- [Working data]
□ □ □ □ □

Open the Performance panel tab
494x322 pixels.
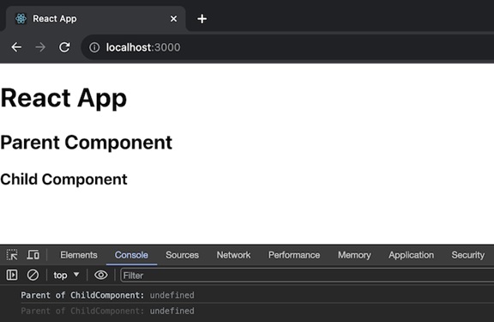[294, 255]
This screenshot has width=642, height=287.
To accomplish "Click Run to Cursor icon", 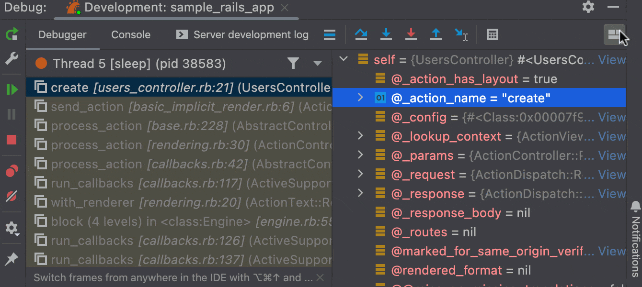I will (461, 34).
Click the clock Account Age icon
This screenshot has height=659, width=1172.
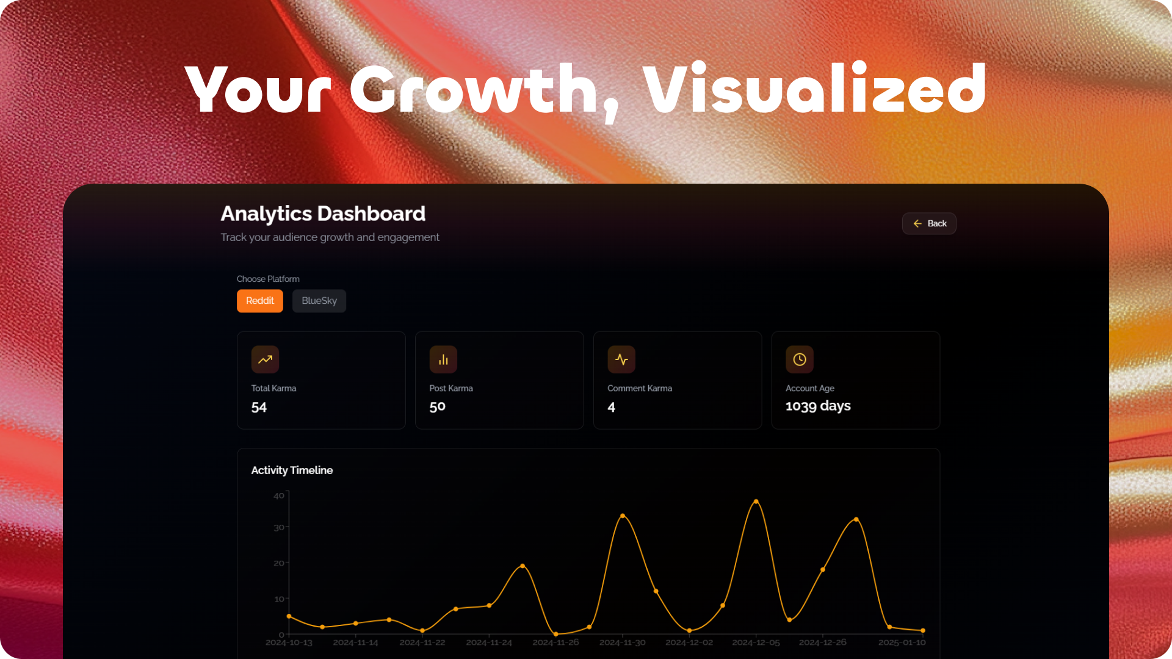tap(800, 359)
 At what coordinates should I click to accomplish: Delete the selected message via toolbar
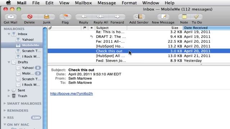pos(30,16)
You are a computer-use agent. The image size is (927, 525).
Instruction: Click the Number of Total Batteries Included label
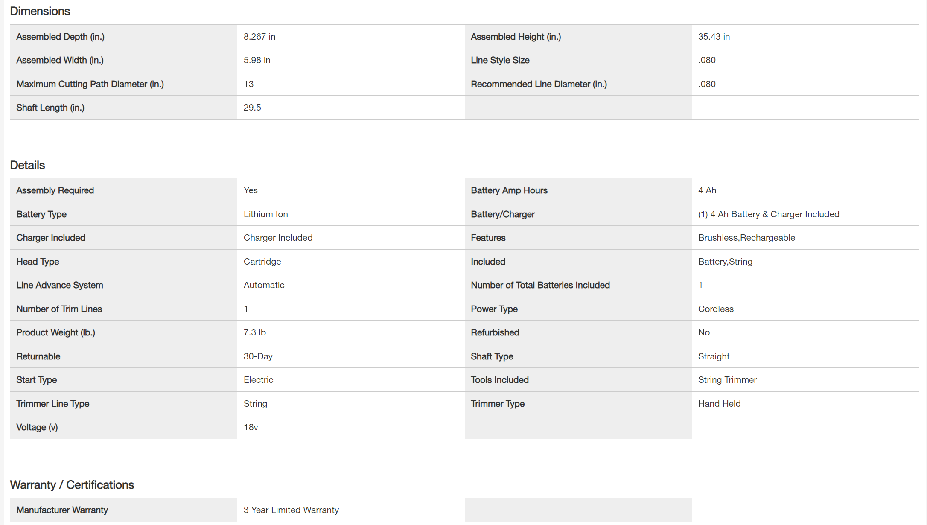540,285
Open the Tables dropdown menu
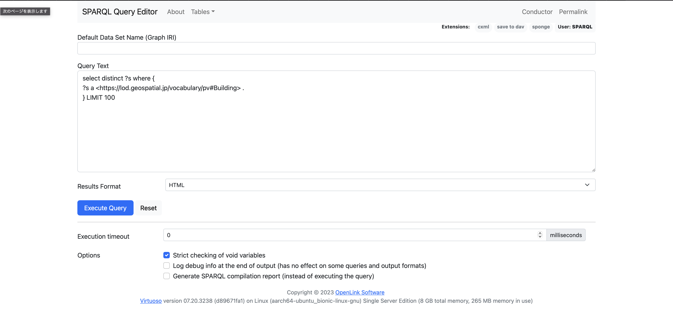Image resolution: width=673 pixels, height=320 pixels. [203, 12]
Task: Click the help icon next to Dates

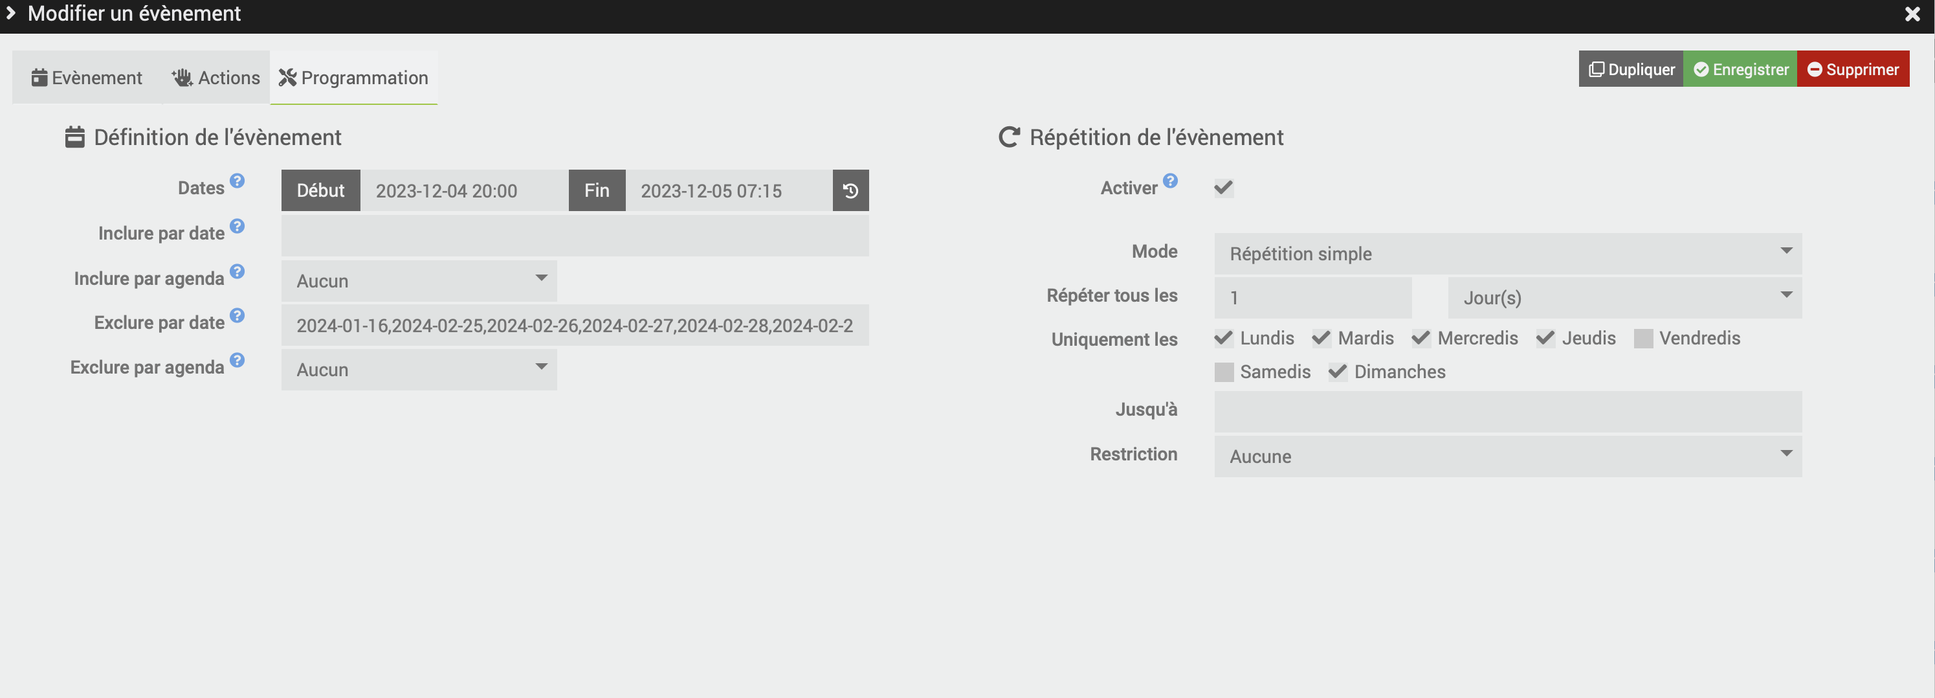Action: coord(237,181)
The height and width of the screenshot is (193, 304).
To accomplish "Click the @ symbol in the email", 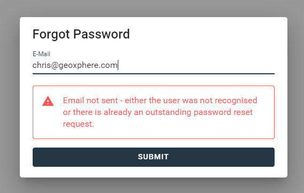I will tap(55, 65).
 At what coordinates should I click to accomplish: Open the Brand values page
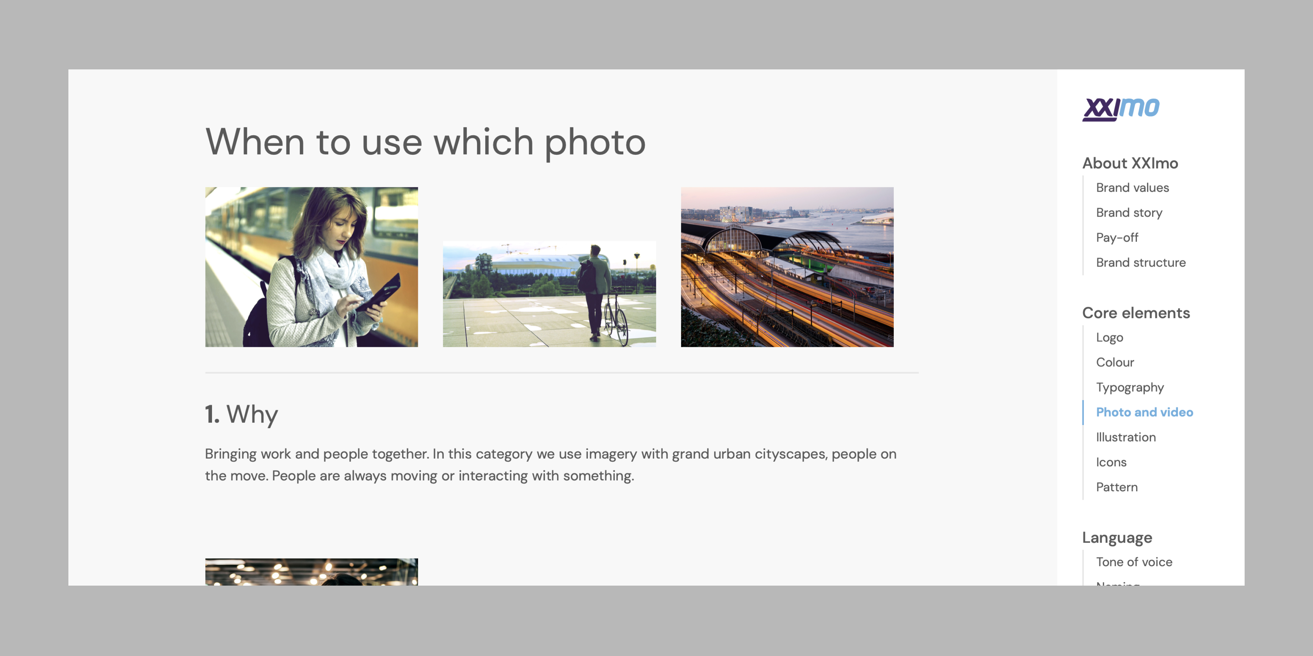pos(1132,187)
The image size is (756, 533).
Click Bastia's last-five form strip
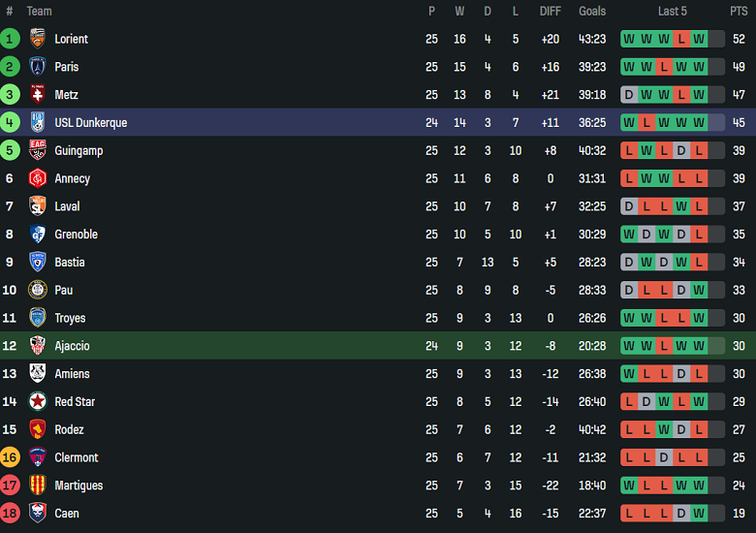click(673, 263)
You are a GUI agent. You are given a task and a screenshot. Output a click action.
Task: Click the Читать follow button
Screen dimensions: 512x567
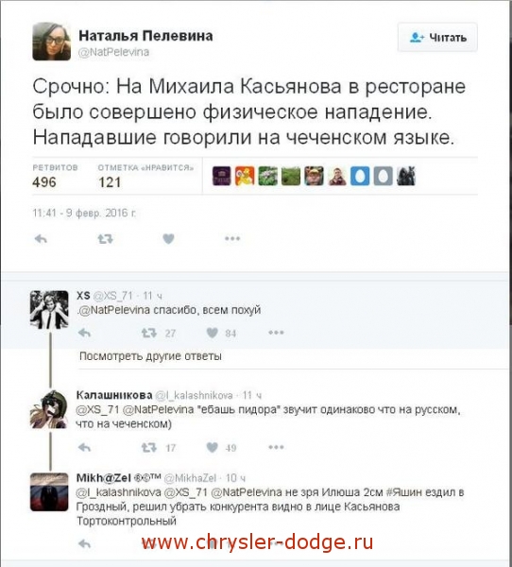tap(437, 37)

□ □ □ □ □

- [Task brief] Rewrite the data from the line with "At what coordinates should I click to accomplish: Open" through the end, putting "Brand story" in place of "Brand values" and changing nothing else. Leave the pictures out.

- [Final answer]
 At what coordinates should I click to accomplish: Open the Brand story page
pos(1132,187)
The image size is (756, 533).
Click Bastia's last-five form strip
click(673, 263)
You are a GUI agent. You are given a task and a screenshot. Output a click action.
Task: Click the Читать follow button
Screen dimensions: 512x567
tap(437, 37)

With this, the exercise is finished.